PAGE EXTRACT:
=== Begin Enclosure ===

Miller School Researchers Find Cause of Visual Changes in Astronauts during Long Spaceflights
A team of researchers at the University of Miami Miller School of Medicine has determined that certain visual changes in astronauts who have experienced long periods of weightlessness during space missions are due to changes in cerebrospinal fluid — not vascular fluid as previously believed.
The condition, known as vision impairment and intracranial pressure syndrome, or VIIP, occurs in about two-thirds of astronauts who have been deployed on the International Space Station for six months or longer. The most consistent signs associated with VIIP are ophthalmic anatomical changes, including flattening of the posterior sclera, known as globe flattening, and protrusion of the optic disk, or nerve protrusion.
VIIP-related ocular structural changes do not fully resolve following return to Earth from long-duration missions, and in several astronauts, the ophthalmic changes were still present several years after their return from the space station. As NASA plans continued long-term deployments aboard the space station, and eventual lengthy voyages such as manned flights to Mars, there is a strong interest in learning how VIIP might be prevented or minimized.
The researchers studied nine astronauts who had flown on the space shuttle, with an average mission length of 14.1 days, and seven astronauts who had flown on the space station, for an average mission length of 188 days. MRI data of the astronauts was used to quantify pre- to post-flight changes in orbital and ventricular cerebrospinal fluid volumes and in brain tissue volumes.

=== End Enclosure ===

REQUIRED WORK:
Continue the article on vision changes in astronauts after long spaceflights, starting right after its final sentence above.

SUPPLIED RECORDS:
=== Begin Enclosure ===

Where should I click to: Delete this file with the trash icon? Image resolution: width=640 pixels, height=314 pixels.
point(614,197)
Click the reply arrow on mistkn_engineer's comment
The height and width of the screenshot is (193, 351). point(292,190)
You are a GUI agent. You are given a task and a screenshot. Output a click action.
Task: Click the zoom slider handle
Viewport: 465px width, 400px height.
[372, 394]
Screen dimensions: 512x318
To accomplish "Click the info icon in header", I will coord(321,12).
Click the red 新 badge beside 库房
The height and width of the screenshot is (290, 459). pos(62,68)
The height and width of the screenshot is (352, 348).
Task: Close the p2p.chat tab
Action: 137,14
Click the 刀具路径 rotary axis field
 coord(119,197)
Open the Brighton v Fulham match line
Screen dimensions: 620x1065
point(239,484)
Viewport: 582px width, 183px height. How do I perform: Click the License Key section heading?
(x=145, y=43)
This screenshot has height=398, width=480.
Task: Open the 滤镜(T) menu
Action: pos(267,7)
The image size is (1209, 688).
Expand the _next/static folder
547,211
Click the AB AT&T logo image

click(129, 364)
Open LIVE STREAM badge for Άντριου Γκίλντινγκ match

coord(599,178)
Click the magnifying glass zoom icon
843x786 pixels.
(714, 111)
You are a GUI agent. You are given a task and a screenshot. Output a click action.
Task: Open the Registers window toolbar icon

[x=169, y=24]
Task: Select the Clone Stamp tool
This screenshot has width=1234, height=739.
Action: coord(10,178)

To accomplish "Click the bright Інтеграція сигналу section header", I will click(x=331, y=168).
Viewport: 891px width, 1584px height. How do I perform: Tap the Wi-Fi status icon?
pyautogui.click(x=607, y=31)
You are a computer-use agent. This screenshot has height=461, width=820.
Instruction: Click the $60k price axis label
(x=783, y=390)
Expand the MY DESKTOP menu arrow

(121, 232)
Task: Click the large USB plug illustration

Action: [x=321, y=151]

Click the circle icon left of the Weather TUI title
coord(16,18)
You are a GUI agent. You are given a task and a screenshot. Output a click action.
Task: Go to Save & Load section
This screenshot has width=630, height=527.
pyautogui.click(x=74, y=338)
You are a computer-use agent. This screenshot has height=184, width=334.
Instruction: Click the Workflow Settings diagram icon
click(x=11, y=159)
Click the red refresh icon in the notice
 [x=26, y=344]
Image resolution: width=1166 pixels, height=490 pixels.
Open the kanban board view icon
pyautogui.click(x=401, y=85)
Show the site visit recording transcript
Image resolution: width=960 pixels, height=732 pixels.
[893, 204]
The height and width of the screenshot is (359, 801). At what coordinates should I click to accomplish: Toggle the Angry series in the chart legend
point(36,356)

=== End Enclosure ===

TASK RESPONSE:
“Pre- to post-flight increases in globe flattening and optic nerve protrusion were significant only in the long-duration cohort. In fact, accumulated flattening and nerve protrusion in each of the long-duration crew members was larger than the largest change measured in the short-duration crew members,” said Noam Alperin, Ph.D., professor of radiology and biomedical engineering, and director of the Physiologic Imaging and Modeling Lab. “In addition, brain tissue volumes did not change or correlate with globe flattening and optic nerve protrusion. These findings are evidence for a primary role for cerebrospinal fluid and a lesser role for intracranial vascular cephalad fluid shift in the formation of VIIP.”
Other Miller School researchers participating in the study were Ahmet Bagci, Ph.D., senior research associate in radiology; Carlos J. Oliu, a medical student; Sang H. Lee, M.S., systems analyst in radiology; and Byron L. Lam, M.D., professor of ophthalmology. The team’s findings, with Alperin as first author, were published online by the journal Radiology on April 21.
The next step is for the investigators to apply their methodology to glaucoma research.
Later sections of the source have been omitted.